Il regretta aussitôt d’avoir parlé ainsi. Tuon leva ses grands yeux sur lui. Ses lèvres pulpeuses s’incurvèrent légèrement en un sourire. C’était un sourire énigmatique. La Lumière seule savait ce qu’il signifiait. Il détestait quand les femmes faisaient ça. Au moins, les dés ne s’étaient pas arrêtés. Ce devait être bon signe, non ?
Tuon n’avait pas besoin de parler pour faire son choix, pointant le doigt en silence sur les pièces de soie les unes après les autres, et montrant de ses petites mains noires combien la marchande devait en couper avec ses grands ciseaux. Elle s’acquitta du travail en personne, et à la réflexion, c’était aussi bien. De la soie de diverses nuances de rouge passa sous les ciseaux, de la soie verte, et plus de nuances de bleu que Mat n’en connaissait. Tuon choisit aussi des tissus en lin d’épaisseurs différentes, et plusieurs longueurs de drap de laine de couleur – elle consultait Selucia en murmures étouffés – mais le gros de ses achats, c’étaient des étoffes de soie. On lui rendit sa bourse beaucoup plus plate qu’il ne s’y attendait.
Une fois que tous les achats furent pliés et attachés, puis enveloppés dans un grossier tissu de lin – sans frais supplémentaires –, ils formaient un tas aussi grand que la charge d’un colporteur. Et cela ne le surprit pas d’apprendre qu’il devait le porter sur les épaules, tenant son chapeau dans une main.
Démenez-vous comme un beau diable, achetez de la soie à une femme, et elle trouve encore le moyen de vous faire travailler ! Peut-être qu’elle se vengeait parce qu’il lui avait parlé durement tout à l’heure.

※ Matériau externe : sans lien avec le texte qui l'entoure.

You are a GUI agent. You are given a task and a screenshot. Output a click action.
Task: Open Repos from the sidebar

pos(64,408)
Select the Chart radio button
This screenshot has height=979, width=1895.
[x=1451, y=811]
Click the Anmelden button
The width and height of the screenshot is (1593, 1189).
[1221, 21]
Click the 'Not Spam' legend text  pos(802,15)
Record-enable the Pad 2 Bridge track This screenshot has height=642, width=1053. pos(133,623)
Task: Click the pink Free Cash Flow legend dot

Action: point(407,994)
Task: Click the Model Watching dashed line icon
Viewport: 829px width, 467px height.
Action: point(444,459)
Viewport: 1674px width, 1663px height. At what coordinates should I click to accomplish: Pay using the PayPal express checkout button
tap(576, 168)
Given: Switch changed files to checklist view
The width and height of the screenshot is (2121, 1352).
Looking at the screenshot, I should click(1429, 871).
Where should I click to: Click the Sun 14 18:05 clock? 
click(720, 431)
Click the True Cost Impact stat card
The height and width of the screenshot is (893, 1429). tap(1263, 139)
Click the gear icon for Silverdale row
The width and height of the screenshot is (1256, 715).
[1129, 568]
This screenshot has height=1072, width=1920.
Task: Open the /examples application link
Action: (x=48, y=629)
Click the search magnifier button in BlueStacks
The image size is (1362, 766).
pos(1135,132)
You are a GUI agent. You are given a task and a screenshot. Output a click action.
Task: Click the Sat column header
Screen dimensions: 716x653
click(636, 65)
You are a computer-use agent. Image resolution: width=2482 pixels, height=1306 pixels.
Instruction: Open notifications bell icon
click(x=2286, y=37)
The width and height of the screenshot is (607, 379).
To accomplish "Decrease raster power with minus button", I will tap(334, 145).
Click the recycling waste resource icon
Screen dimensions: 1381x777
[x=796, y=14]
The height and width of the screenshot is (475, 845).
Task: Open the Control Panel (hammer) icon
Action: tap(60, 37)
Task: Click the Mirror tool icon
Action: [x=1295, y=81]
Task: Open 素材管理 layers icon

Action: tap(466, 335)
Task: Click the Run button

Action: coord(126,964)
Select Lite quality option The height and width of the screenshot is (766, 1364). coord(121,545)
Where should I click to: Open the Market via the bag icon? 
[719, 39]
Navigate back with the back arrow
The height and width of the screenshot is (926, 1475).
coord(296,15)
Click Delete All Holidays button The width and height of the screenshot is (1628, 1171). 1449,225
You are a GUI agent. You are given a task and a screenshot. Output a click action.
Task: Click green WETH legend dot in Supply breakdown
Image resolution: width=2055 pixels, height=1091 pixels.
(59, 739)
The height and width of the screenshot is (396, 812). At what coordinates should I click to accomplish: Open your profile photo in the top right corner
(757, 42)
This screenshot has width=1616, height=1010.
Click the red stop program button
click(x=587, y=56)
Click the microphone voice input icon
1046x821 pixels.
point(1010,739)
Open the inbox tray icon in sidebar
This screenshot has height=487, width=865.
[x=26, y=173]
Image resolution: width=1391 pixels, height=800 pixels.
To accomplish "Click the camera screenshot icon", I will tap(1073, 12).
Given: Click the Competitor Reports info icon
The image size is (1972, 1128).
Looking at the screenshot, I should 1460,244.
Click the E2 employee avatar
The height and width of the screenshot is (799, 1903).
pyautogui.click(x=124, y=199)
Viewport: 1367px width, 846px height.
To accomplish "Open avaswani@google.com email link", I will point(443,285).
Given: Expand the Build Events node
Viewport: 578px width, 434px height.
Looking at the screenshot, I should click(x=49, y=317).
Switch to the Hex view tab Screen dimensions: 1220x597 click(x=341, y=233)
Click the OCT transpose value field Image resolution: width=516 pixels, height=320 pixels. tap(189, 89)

Tout le long de la route du retour, marchant derrière les deux femmes, des abrutis le regardaient, bouche bée. Elles avançaient en pas glissés, suffisantes comme des chattes repues. Même emmitouflées, leur attitude proclamait leur dédain. Le soleil était encore loin de son zénith, mais la queue devant le cirque s’étirait presque jusqu’à la ville. La plupart le regardaient et le montraient du doigt, comme s’il était un imbécile patenté. L’un des grands palefreniers gardant la caisse le gratifia d’un ricanement édenté, mais Mat le regarda d’un tel air qu’il trouva préférable de ramener ses yeux sur les pièces des spectateurs tombant dans le pichet de verre puis dans la caisse. Mat se dit qu’il n’avait jamais été autant soulagé de rentrer au cirque.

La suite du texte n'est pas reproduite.